From LAST PSALM AT SEA LEVEL (Barrow Street Press, 2014)

When They Took Her Breasts, She Dreamt of Icarus

When they took my breasts, I dreamt of Icarus
& woke each hour to the blurry hands & heads
of Briareus in a white coat struggling to keep my arms
from flapping & the mercury in its glass.
They had lost me on the table, or so Icarus said,
& in the slow-motion scramble for paddles
or pulse, we flung our bodies, arms widespread,
& flew a flat line to the sun in crimson exodus.
I, too, am the son of a craftsman, I told him later
at my bedside, a master of time & the pieces that keep it.
We spit, then, & shook palms all wax & feather,
two brothers proved failures in such lineages of merit.
That night he slept behind me, our curved spines yawning
& when the sun rose they punctured both lungs to keep me from
    drowning.

When the pain was too much, they gave me Icarus
& he’d sit beside me while they emptied my drains,
or sing refrains of Fugees covers while doodling airplanes
flying close to the sun. He’d question my sutures,
Are you killing him softly with your song? & fall
to the floor in fits of laughter, my smile brighter
when we knew the cancer’d gone. You’ll be lighter
without all that weight,
he told me one night from the hall
& I lay alone in the dark watching the IV drip,
knowing he meant breasts and not the tumors that took them,
a flat-chested emblem of our future flight in tandem,
a handsome membership to – no, abandon ship.
I never wanted to be less woman. But I was
more monster than man, a leviathan in gauze.

When he fashioned my new breasts, Icarus did not use wax
or feathers, wristwatches or wings. He used caution & hesitation
& the cauterizing of things; he slapped warning labels on my decision,
instructed judgment to form a line at the door. If you relapse
it’ll be the last time
, he continued, miming the surgeon, scalpel in hand.
I’ve always said hubris was stored in the chest & they stitched in my pride,
one bag for each side.
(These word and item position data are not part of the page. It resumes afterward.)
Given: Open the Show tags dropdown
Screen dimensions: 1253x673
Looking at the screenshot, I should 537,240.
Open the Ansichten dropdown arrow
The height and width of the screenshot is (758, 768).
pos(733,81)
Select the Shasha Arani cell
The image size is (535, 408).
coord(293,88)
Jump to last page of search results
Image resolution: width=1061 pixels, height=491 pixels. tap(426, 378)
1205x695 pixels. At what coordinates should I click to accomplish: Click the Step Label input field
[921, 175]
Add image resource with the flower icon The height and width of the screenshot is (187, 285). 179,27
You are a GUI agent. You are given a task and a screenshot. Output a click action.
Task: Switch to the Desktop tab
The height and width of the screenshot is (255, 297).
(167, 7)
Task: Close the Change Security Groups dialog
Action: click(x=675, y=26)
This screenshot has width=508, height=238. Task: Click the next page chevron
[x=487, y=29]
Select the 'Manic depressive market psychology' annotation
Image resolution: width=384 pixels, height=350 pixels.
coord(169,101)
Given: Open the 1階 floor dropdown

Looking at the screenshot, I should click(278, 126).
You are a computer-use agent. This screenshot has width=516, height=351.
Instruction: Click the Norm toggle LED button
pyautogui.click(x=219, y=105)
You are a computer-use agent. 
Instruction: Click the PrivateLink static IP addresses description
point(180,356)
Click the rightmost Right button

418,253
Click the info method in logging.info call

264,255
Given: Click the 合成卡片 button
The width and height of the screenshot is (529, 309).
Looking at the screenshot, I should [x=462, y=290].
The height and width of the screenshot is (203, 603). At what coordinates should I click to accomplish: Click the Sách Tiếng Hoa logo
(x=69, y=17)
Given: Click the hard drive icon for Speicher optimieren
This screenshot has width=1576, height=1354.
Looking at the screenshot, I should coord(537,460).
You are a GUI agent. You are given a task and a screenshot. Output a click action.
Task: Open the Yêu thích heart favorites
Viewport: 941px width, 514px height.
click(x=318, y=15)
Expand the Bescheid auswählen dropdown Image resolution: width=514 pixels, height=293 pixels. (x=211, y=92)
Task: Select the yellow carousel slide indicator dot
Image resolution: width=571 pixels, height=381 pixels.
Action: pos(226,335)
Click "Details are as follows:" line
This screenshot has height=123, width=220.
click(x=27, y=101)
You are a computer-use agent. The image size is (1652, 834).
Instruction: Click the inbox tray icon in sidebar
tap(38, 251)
Later, when the drains were replaced & the
    sutures retied,
he asked if I’d ever thought about death: Pearly gates? A big brass band?
When I die,
he said, I hope I go in autumn; I hope I leave
with the heat of the sun still burned brown at my nape
& the thick gusts of equinox searing up under my cape;
I hope there is ocean enough for my scattering, & still sea left to grieve –

O, how I’d come to crave the surprise of death instead of its prediction:
let me be amazed by my departure, let is be some unafflicted eviction.

From LAST PSALM AT SEA LEVEL (Barrow Street Press, 2014)

What I Will Tell His Daughter, When She’s Old Enough to Ask

When they removed the yellow tape
from the doorway, our neckless birds
still sat, unfolding, on the tabletop,

his stack of paper – foils & florals
& one tartan velum – fanning out
across Origami for Dummies

& onto the floor. The chair we’d set
in the middle of the room for hanging
the first twenty attempts at a thousand

seemed frozen mid-bow, all four legs facing
west. He never mentioned his plans
or his grief – only that I could find the fishing

line toward the front, near the large spools
of rope. Don’t go on without me I’d said
& whistled the eleven short blocks

back from the hardware while he folded his apologies
& suspended himself from the ceiling of cranes.